My last couple of articles feel like I'm not really writing them so much as compiling them. It's an interesting difference. If I'm writing something, I'm searching for le mot juste, I'm coming up with analogies, I'm quietly spending time with an idea and seeing where it brings me emotionally. I'm connecting dots, sorta. Connecting dots of EMOTION.
The stories I've been doing lately have been more reporting, ya know, so I'm taking stuff I learned -- by interviewing -- and fitting it together so it makes a cohesive whole. It's not bad, not at all; it's actually pretty satisfying when it's done and I see the tight little seams and pull on them and say "yep, okay, I can send this in."

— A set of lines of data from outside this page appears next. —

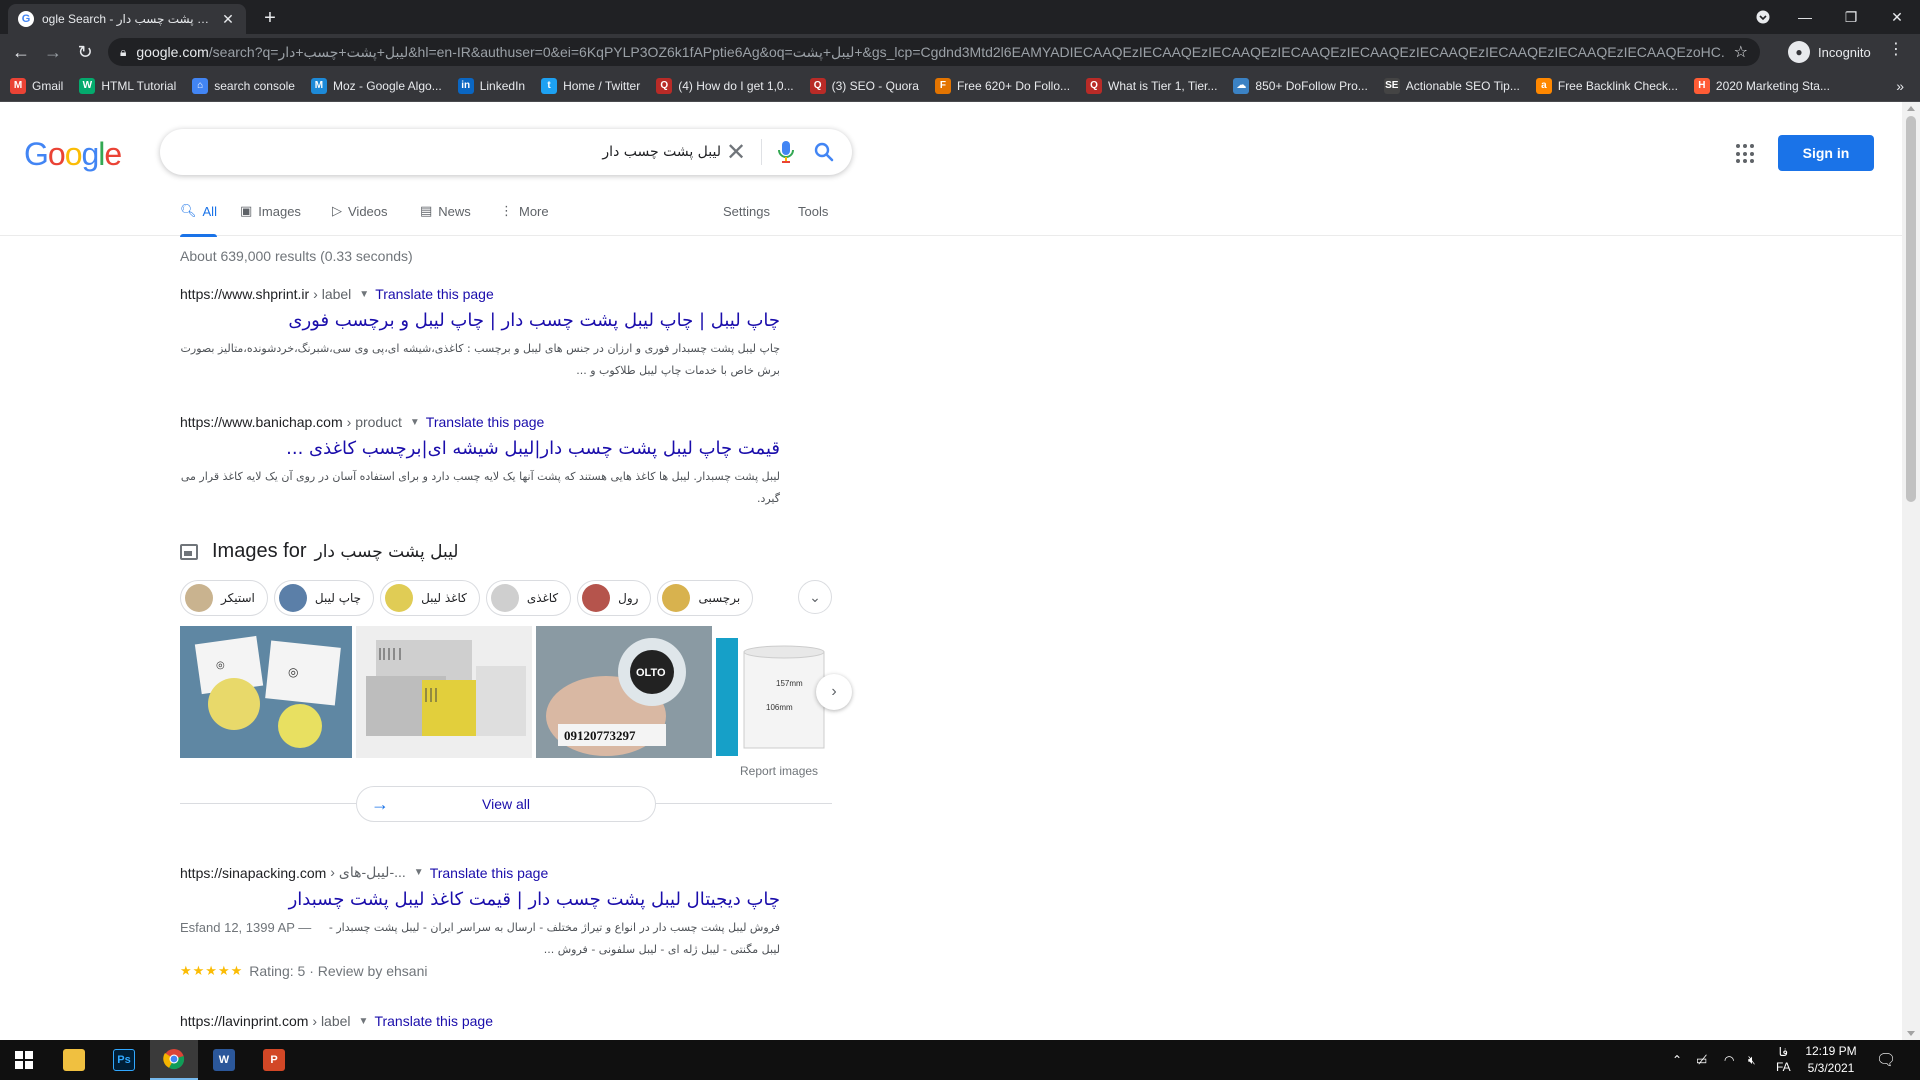 This screenshot has width=1920, height=1080. Describe the element at coordinates (360, 211) in the screenshot. I see `tab-videos: ▷ Videos` at that location.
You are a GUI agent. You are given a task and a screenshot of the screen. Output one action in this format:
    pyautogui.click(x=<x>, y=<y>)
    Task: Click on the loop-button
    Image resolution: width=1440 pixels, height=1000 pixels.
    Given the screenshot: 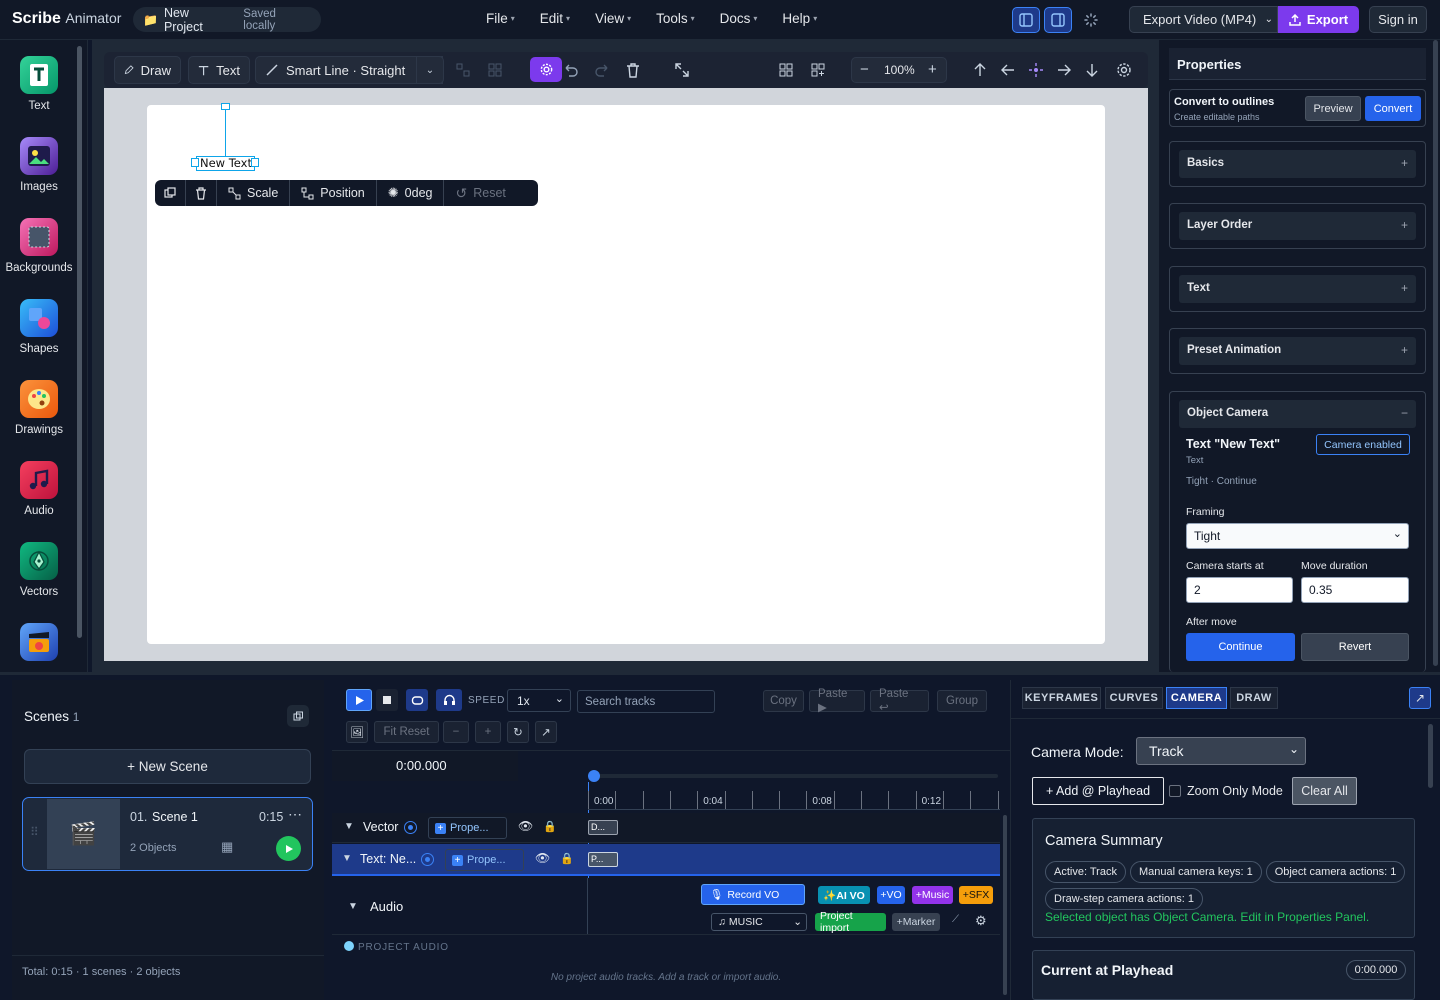 What is the action you would take?
    pyautogui.click(x=417, y=700)
    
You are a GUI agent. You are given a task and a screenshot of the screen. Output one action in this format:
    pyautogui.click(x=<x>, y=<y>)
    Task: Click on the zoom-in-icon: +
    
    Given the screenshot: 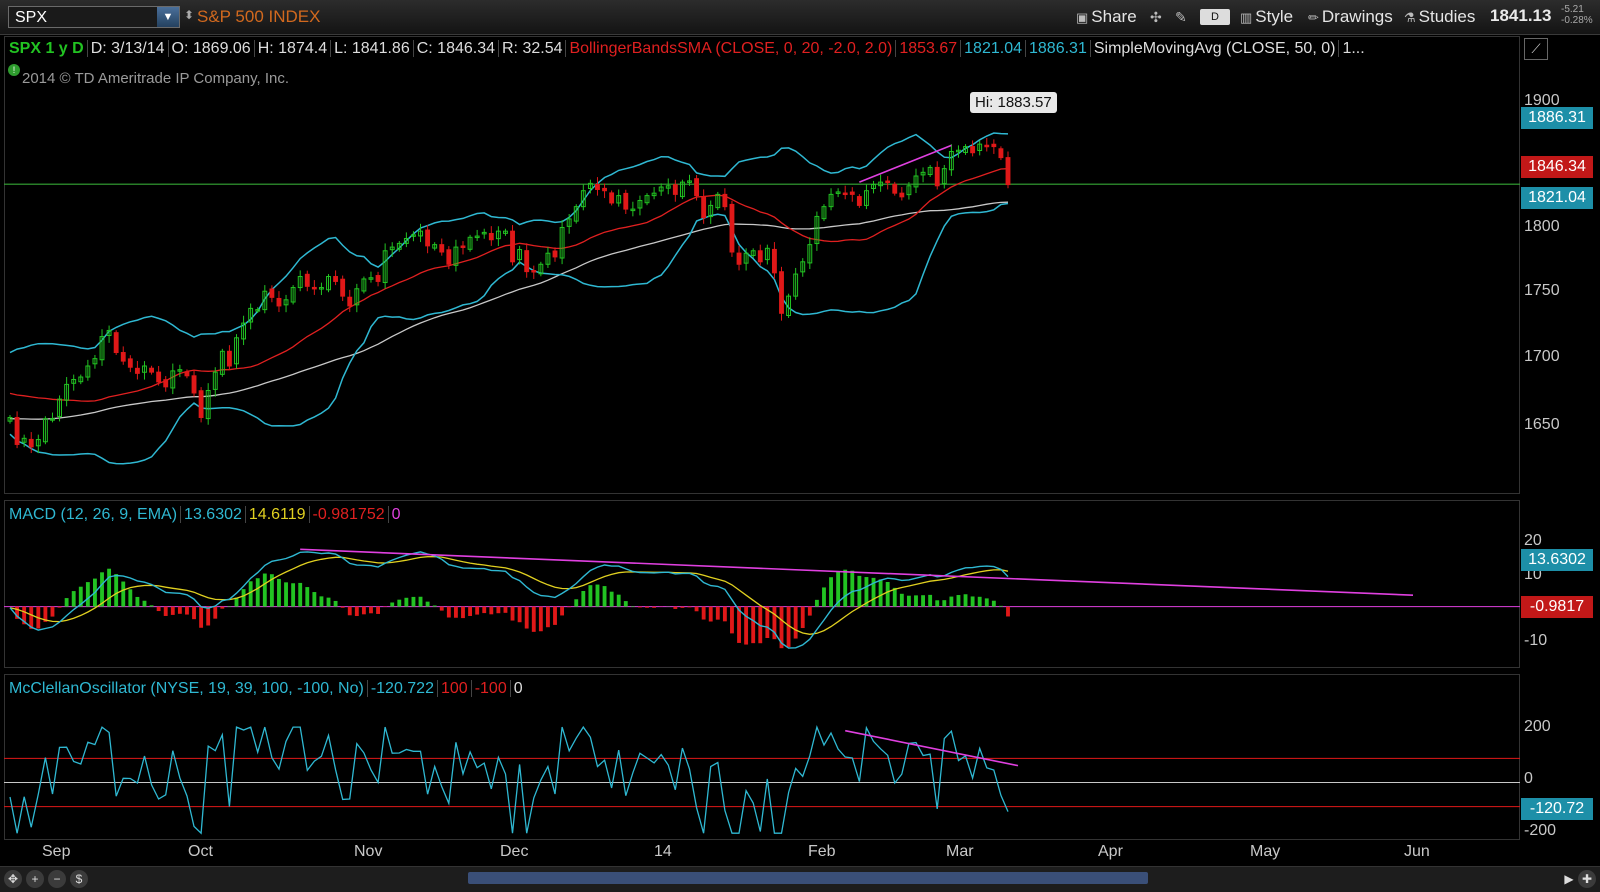 What is the action you would take?
    pyautogui.click(x=35, y=879)
    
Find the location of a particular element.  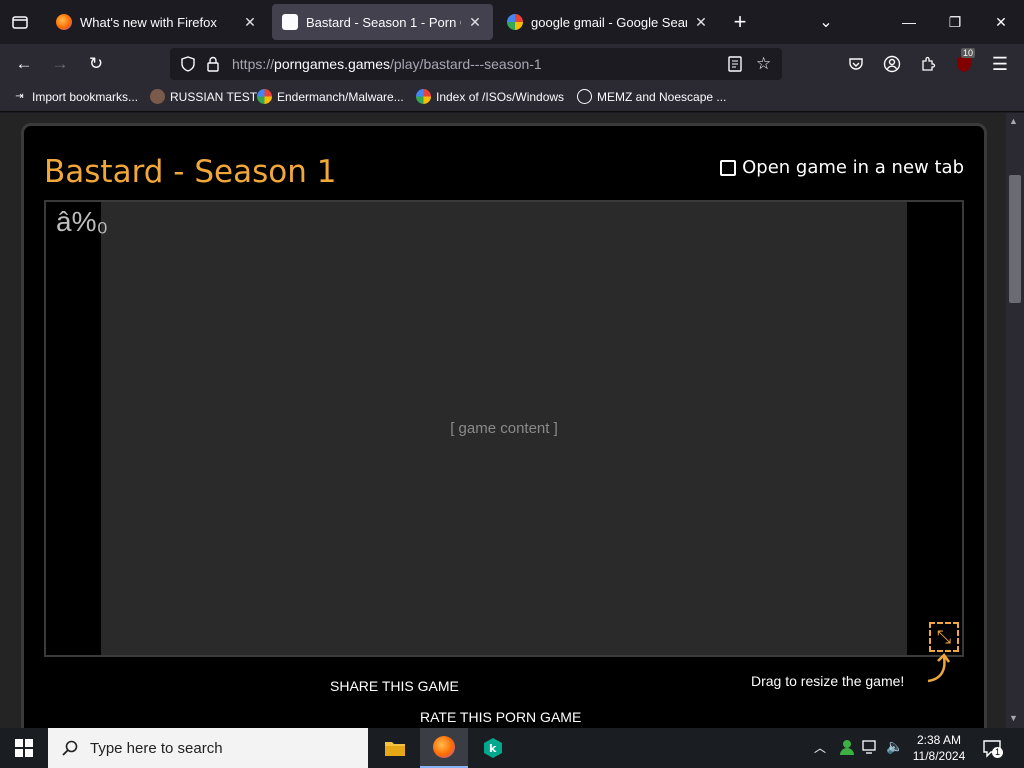

share-game-button: SHARE THIS GAME is located at coordinates (394, 686).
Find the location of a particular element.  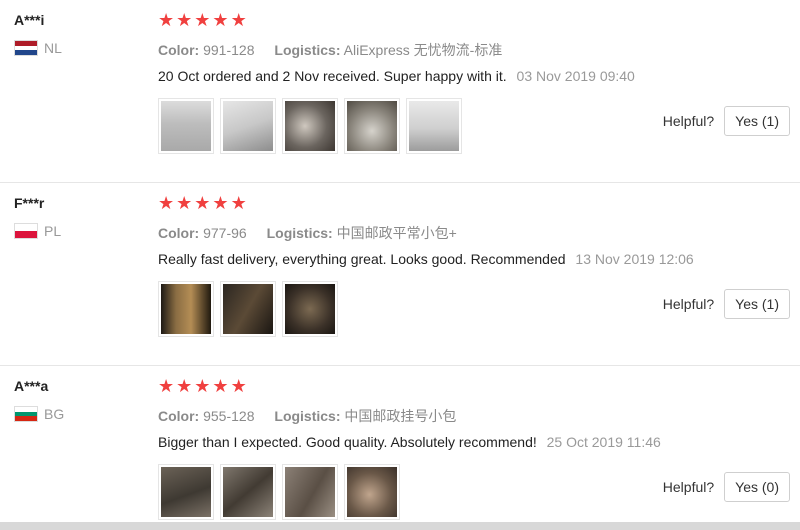

helpful-yes-button: Yes (0) is located at coordinates (757, 487).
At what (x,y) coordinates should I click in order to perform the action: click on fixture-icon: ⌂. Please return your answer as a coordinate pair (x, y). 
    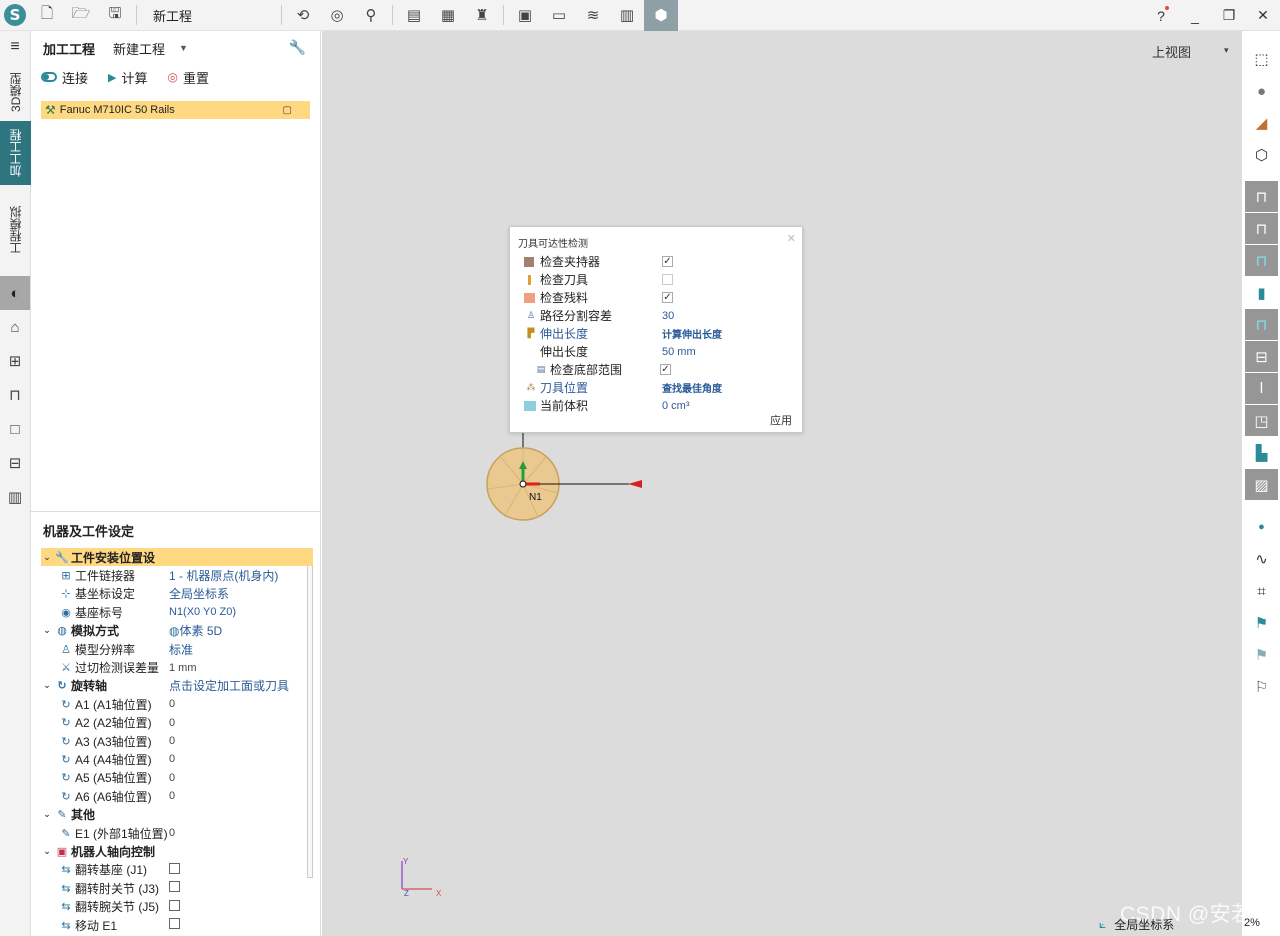
    Looking at the image, I should click on (15, 327).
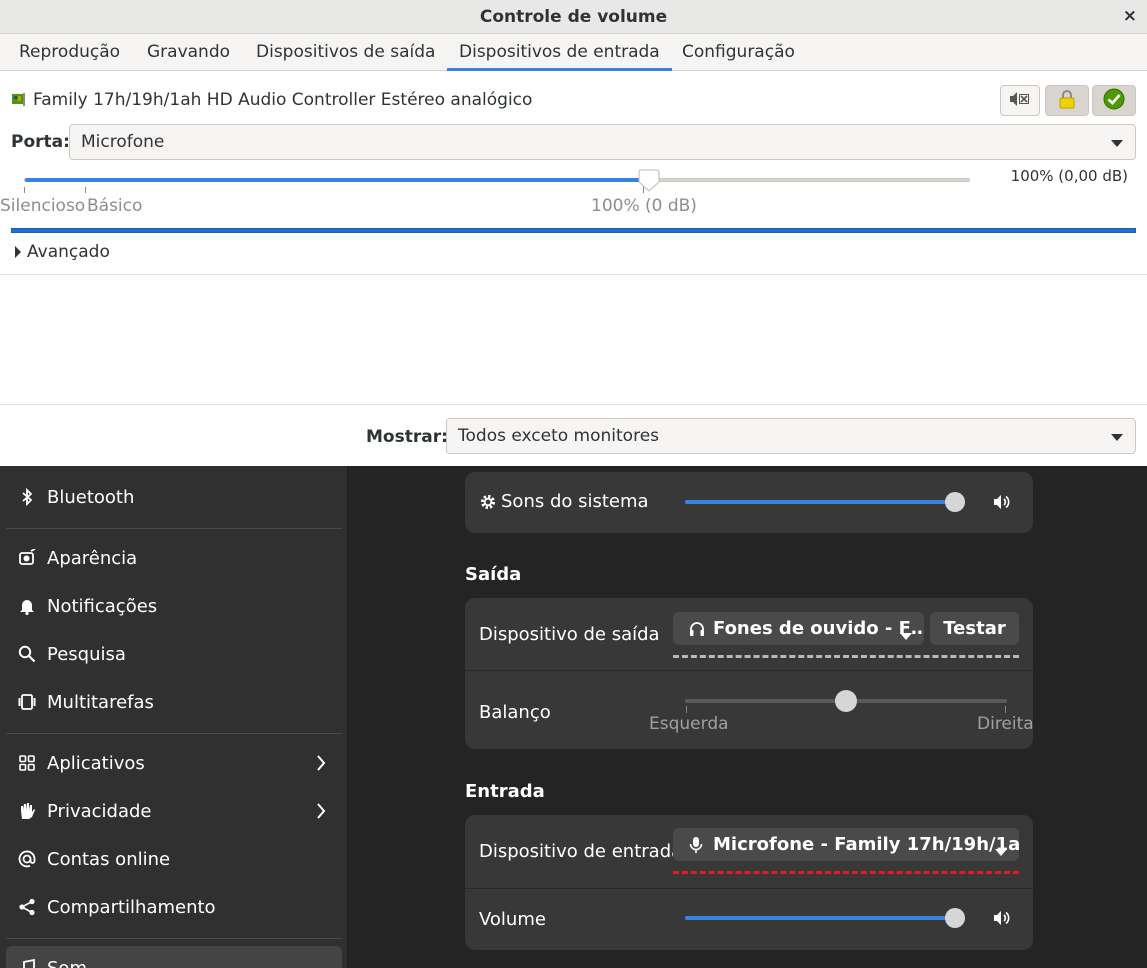 Image resolution: width=1147 pixels, height=968 pixels. What do you see at coordinates (123, 142) in the screenshot?
I see `port-value: Microfone` at bounding box center [123, 142].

I guess it's not fair to say that's not writing. They're both writing, they just feel like they use different parts of my brain.
All this is to say I was supposed to go through my notes on my "born-again virgin" piece this morning, and form it into a whole, and it's 3:44 and I still haven't cracked it. I know how I want to structure it now, so why don't I just put it all together? I think I'm worried it won't work with the interviews I've done and I'll have to do MORE. Which I can't stand to do for a sex story. Somehow I'm more mortifiable these days. But at this moment, it's really either do the story or pay bills. Which would YOU rather do?
(If the answer to that question is "I'd rather pay your bills," you should go ahead and do that! yeah thanks wow!